- _Job_:
Copy the items from the line with "You are a computer-use agent." up to and including the line with "pos(495,245)", keeping their requests, and shift each coordinate in the answers by adding 7 to it. Leave the pictures out.

- _Dataset_:
** Start **
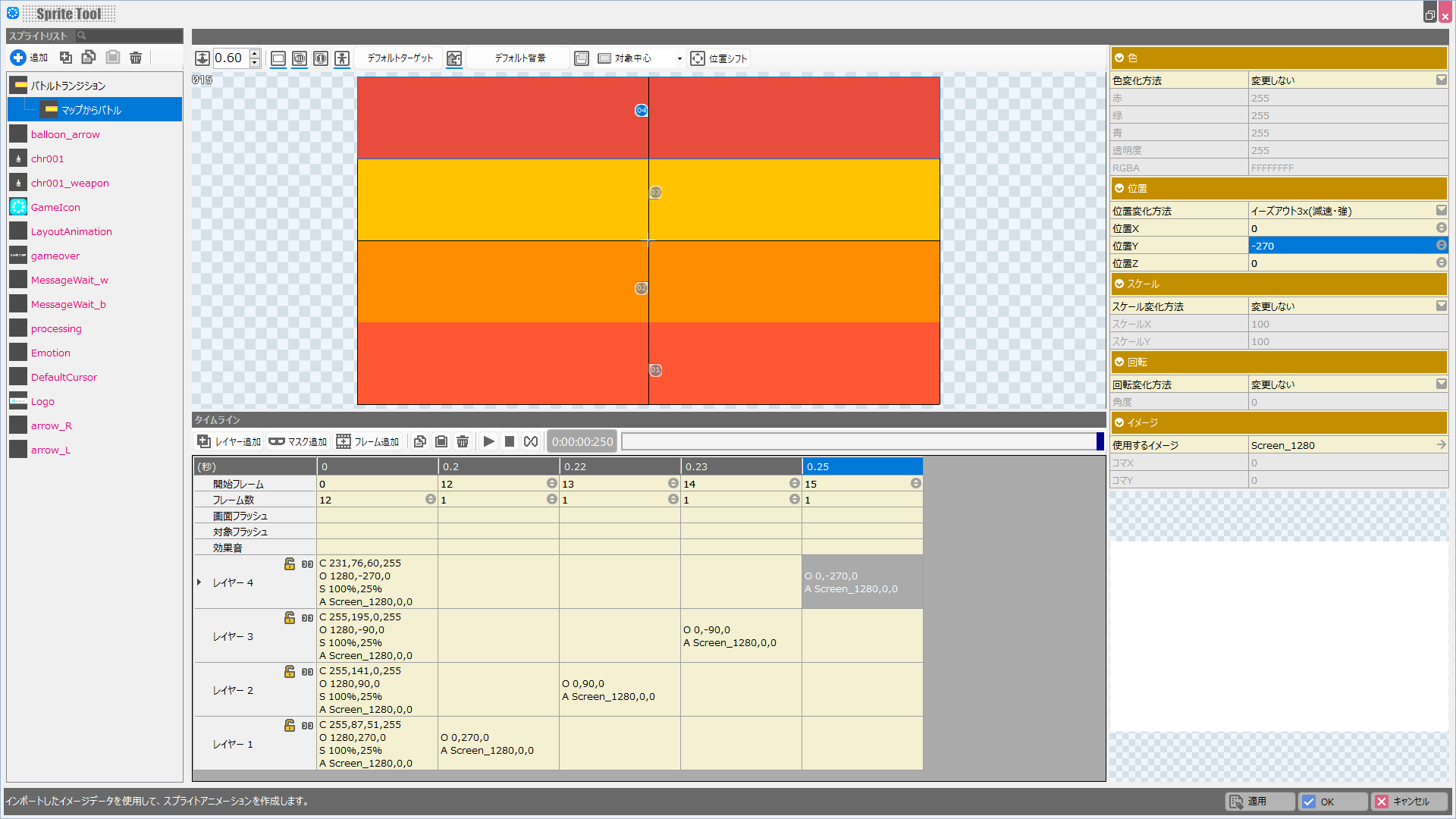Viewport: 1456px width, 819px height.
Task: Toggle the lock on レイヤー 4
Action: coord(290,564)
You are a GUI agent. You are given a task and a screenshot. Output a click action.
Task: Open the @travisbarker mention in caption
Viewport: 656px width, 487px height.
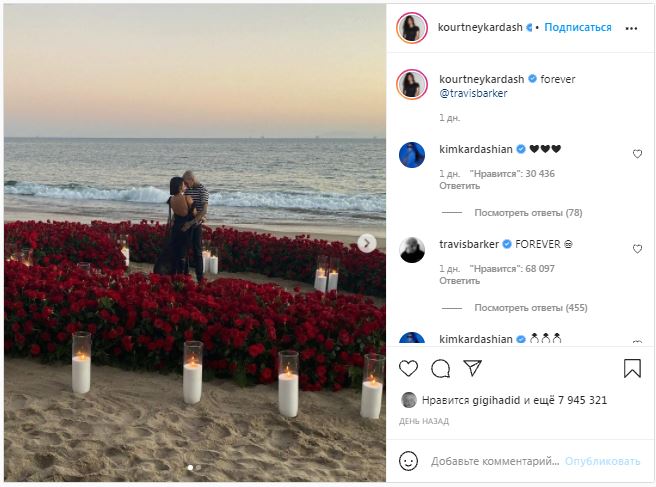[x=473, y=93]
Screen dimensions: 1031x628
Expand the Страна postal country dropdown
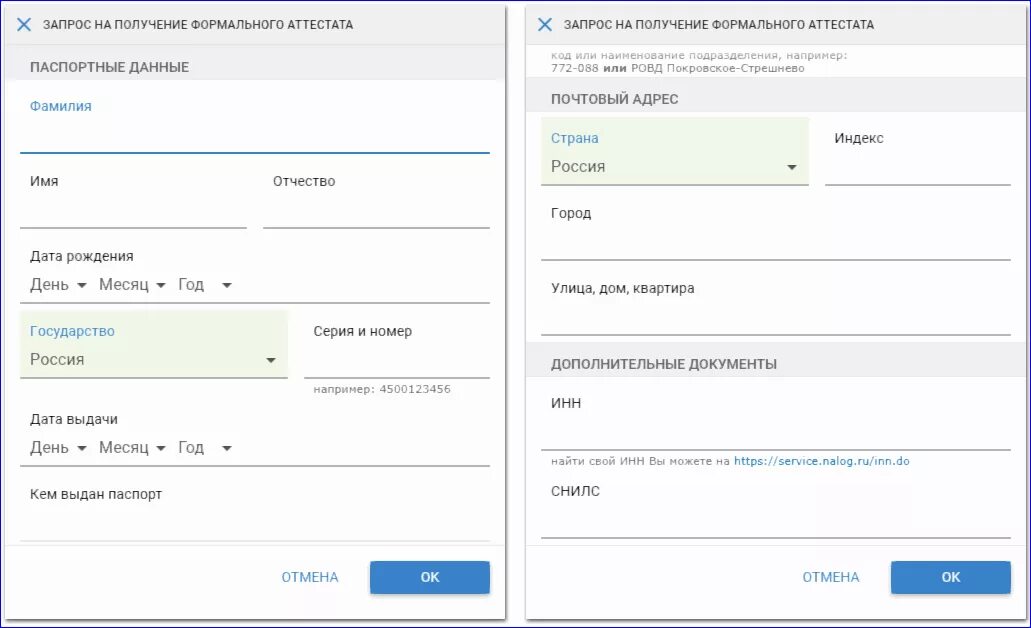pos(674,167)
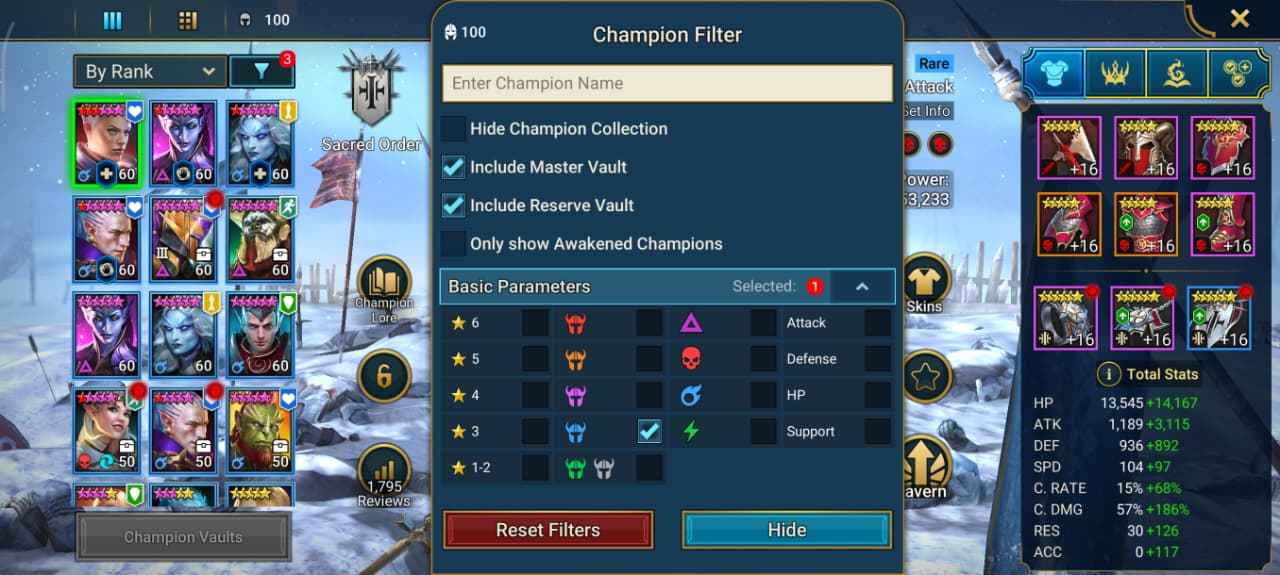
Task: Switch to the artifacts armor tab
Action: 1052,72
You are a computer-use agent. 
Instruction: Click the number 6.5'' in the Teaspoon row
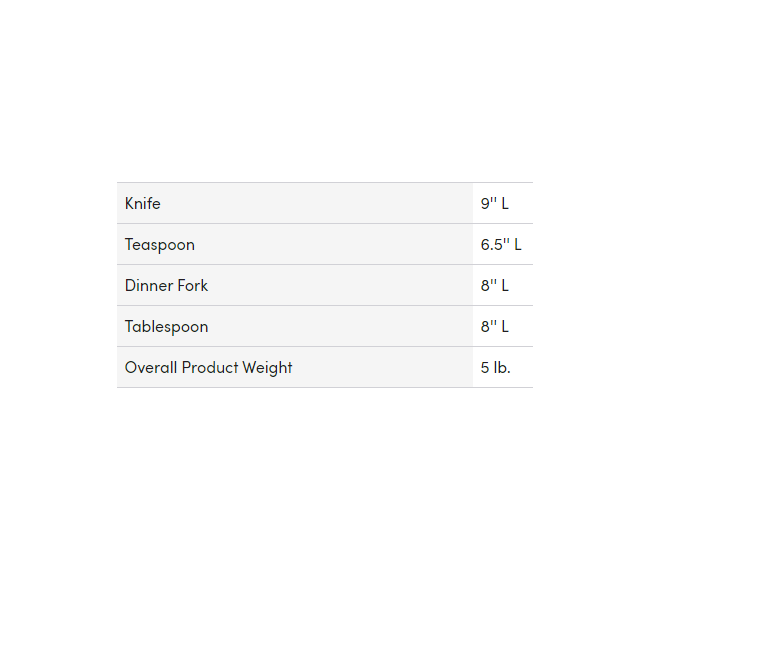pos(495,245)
** End **
** Start **
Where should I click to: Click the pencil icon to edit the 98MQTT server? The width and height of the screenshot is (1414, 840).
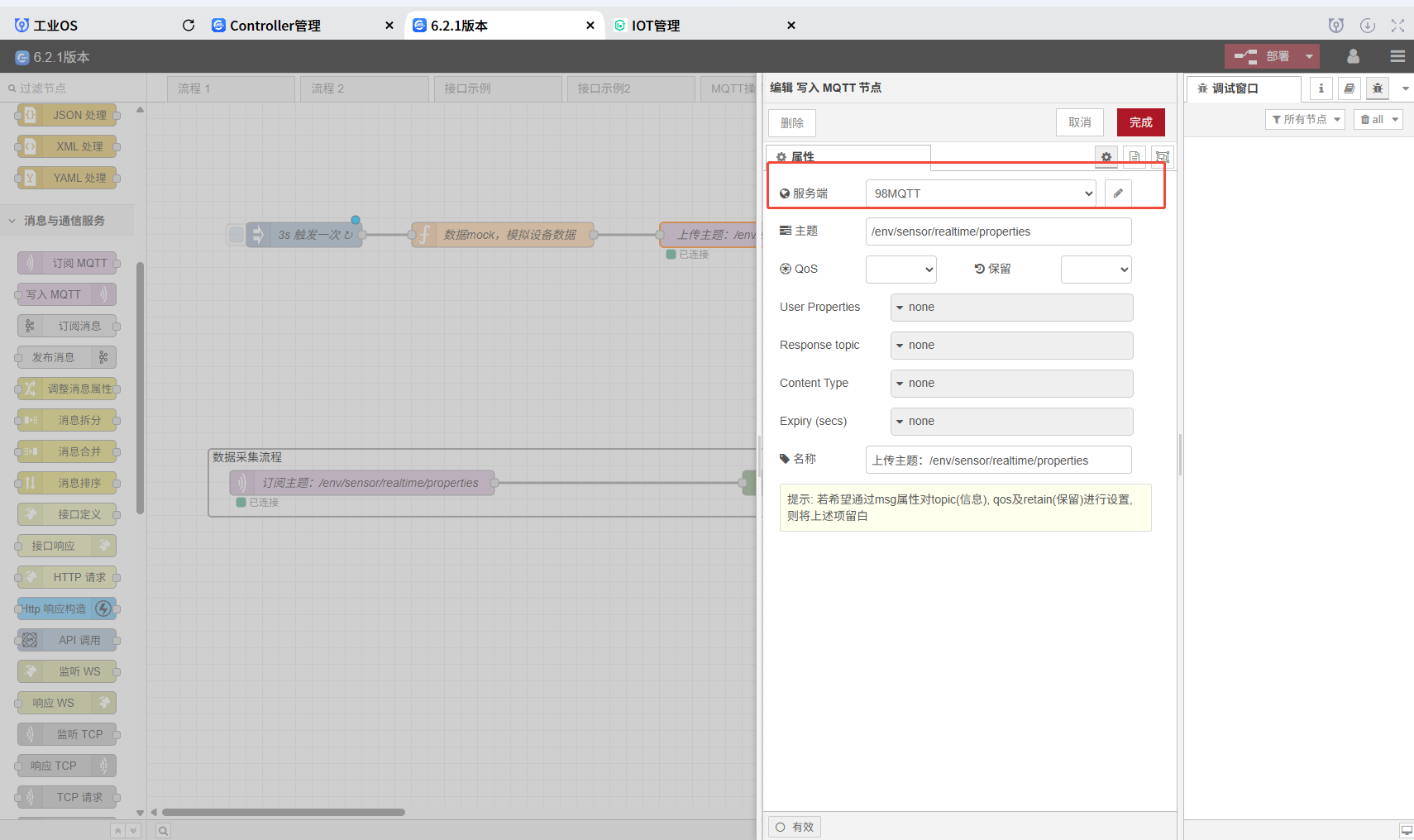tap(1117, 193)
** End **
- _Exercise output_:
You are a computer-use agent. 
Instruction: Click the number 6.5'' in the Teaspoon row
pos(502,252)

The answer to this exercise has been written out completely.